Failed Job Burst (>5 failures in 1h), Databricks

Card class: Sensitivity • Category: Nerve Centre

At a glance

An alert that fires when more than 5 Databricks job runs reach a FAILED (or TIMEDOUT) terminal state within a rolling 1-hour window. This card is Databricks-distinctive: pipeline failures cascade fast. One broken upstream table or one expired token can fail every dependent job in minutes, so a single root cause can produce a burst of five, ten, or twenty failures almost simultaneously. The burst pattern is the signal that this is a systemic problem, not five unrelated one-off failures.


Data source	Databricks Jobs API, `GET /api/2.1/jobs/runs/list`, reading the terminal `result_state` of each completed run. Reconciled against the `system.lakeflow.job_run_timeline` system table for the historical record.
Metric basis	A count of distinct job runs whose `result_state` is `FAILED` or `TIMEDOUT` with an `end_time` inside the trailing 60 minutes. The alert is a burst detector, not a daily total.
Aggregation window	`1h` rolling, evaluated every minute.
Alert trigger	`>5 jobs FAILED in last 1h`. The sixth failure inside the hour escalates the card.
Why a burst, not a single failure	A lone failure is routine (transient cloud error, a flaky external API).
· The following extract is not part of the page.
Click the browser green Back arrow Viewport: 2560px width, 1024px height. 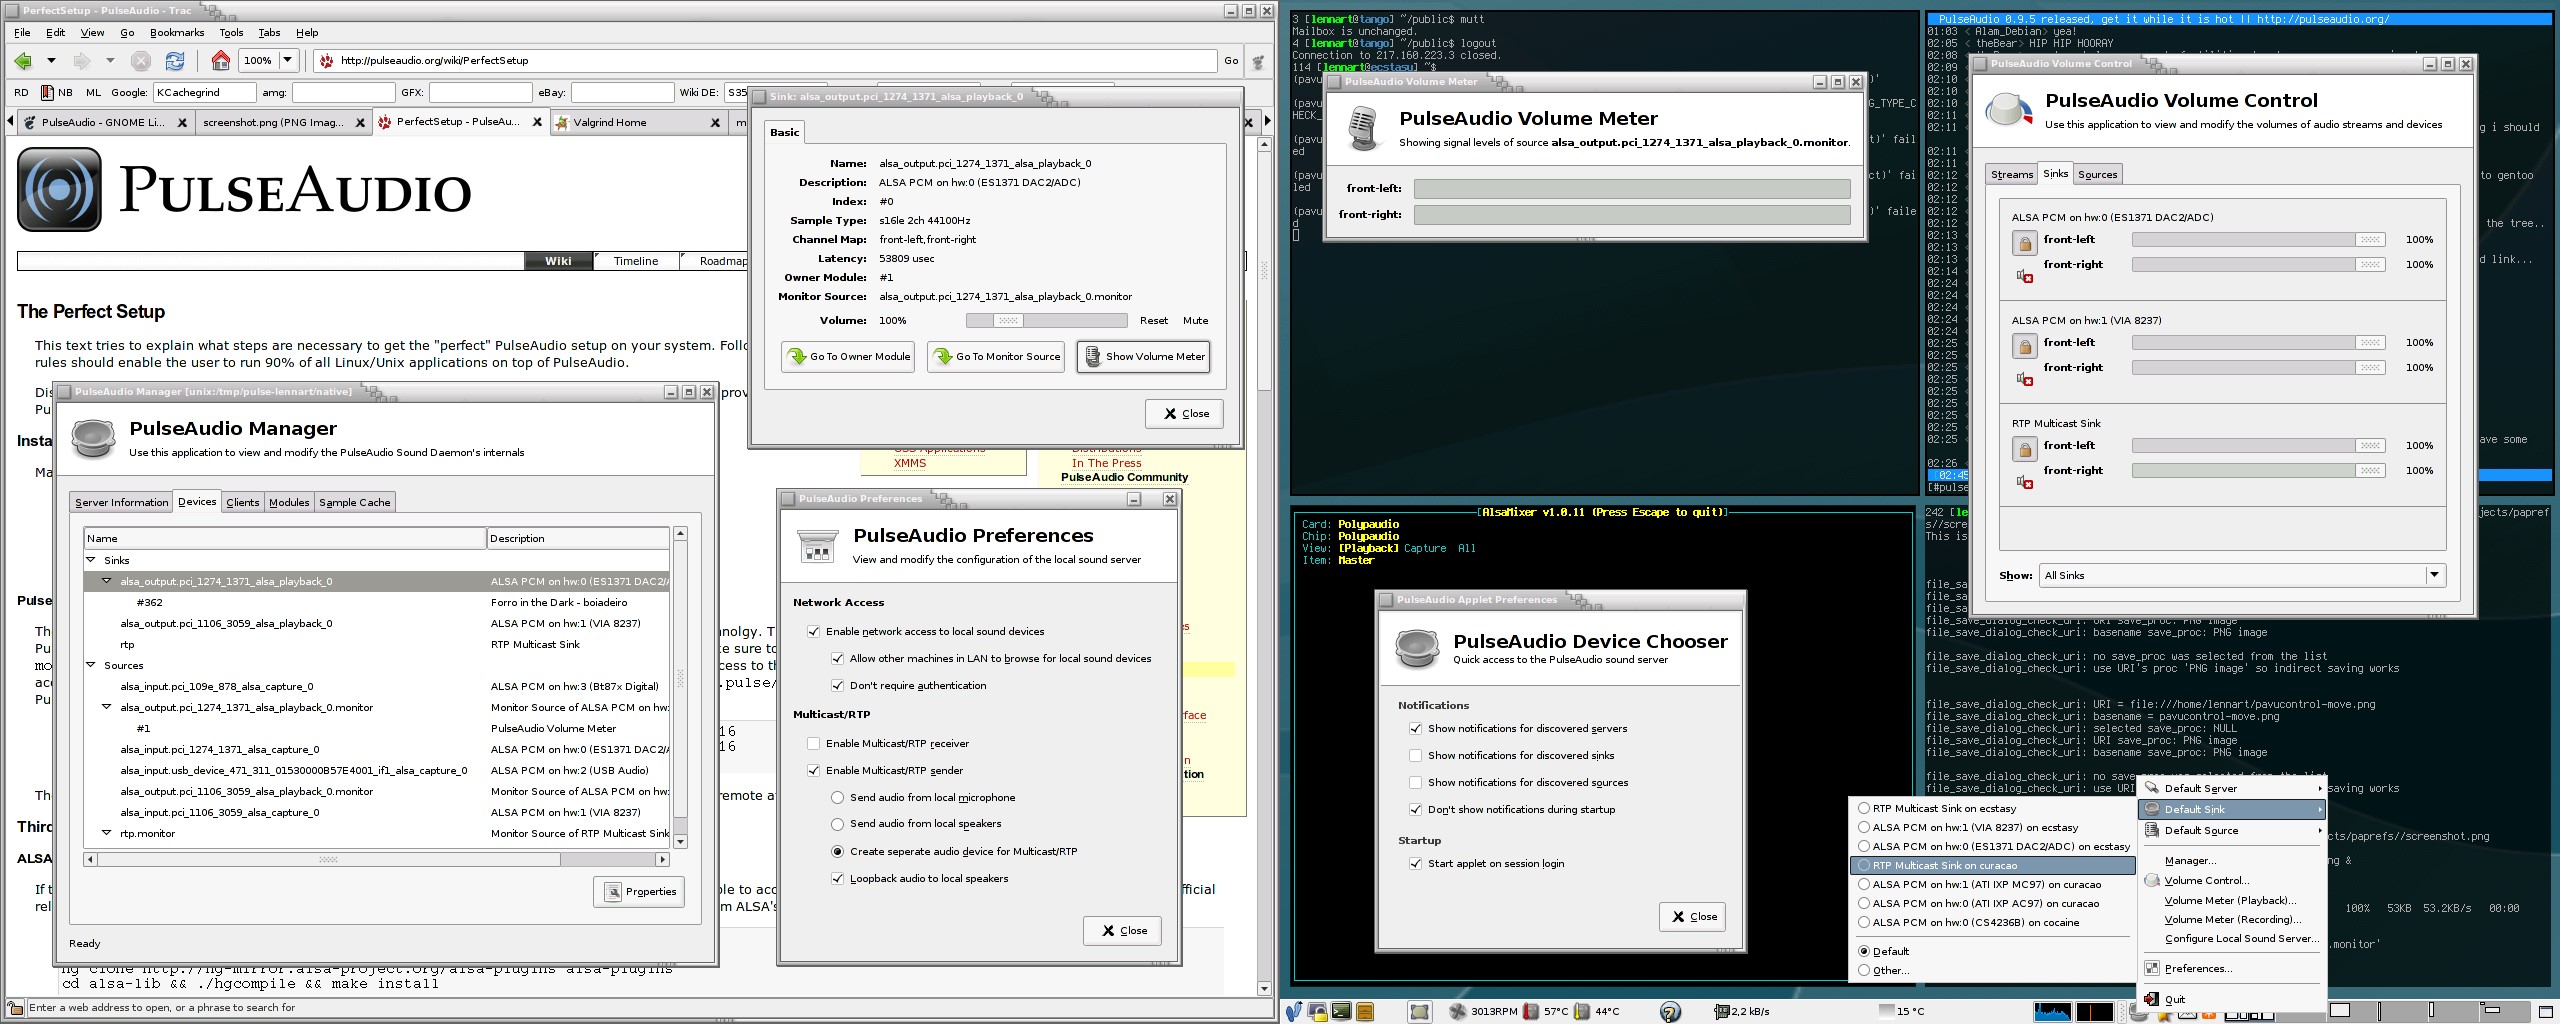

Five or more in an hour almost always share a root cause: a schema change broke a shared table, a credential expired, a cluster pool ran out of capacity, or an upstream job failed and took its downstream dependents with it.
What counts	Any scheduled or triggered job run reaching `FAILED` or `TIMEDOUT`. Retries that ultimately fail count; retries that ultimately succeed do not.
What does NOT count	(1) Runs that succeeded; (2) `CANCELED` runs (a human stopped them deliberately); (3) `SKIPPED` runs; (4) tasks within a job, the count is at run level, not task level, to avoid double-counting a multi-task job.
Time zone	Workspace time zone for chart axes; UTC for cross-connector windowing.
Time window	`1h` rolling.
Roles	owner, platform engineering, data engineering on-call

Calculation

The engine maintains a rolling 60-minute window over completed job runs and counts terminal failures:

failed_burst = COUNT(run)
               WHERE run.result_state IN ('FAILED', 'TIMEDOUT')
               AND   run.end_time >= (now - 60 minutes)

FIRE when failed_burst > 5

TIMEDOUT is grouped with FAILED because, from a pipeline-health perspective, a job that blew past its timeout is just as broken as one that threw an exception, and timeouts often appear in bursts when a shared cluster is saturated. CANCELED is excluded: a cancellation is a deliberate human action, not a failure, and including it would fire the alert every time someone aborts a stuck run. Counting happens at the run level, not the task level. A single workflow with twelve tasks that fails counts as 1, not 12. This is deliberate: the failure of one upstream task usually cascades to fail every downstream task in the same run, and counting tasks would make a single broken job look like a burst on its own. The burst signal is meant to catch many separate jobs failing, which is the fingerprint of a shared root cause. The window is evaluated every minute against the Jobs API. Because the API reports a run’s result_state only once the run reaches a terminal state, the alert is necessarily reactive: it fires after the failures land, not before. For predictive cost-runaway on jobs that are still alive, pair with Long-Running Jobs (>1h).

Worked example

A data engineering team runs a medallion architecture on Databricks feeding an ecommerce analytics layer: bronze ingestion jobs land raw order and product data, silver jobs clean and conform it, gold jobs build the marts that BI dashboards read. Snapshot taken on 14 Apr 26 at 03:40 BST, mid-nightly-batch.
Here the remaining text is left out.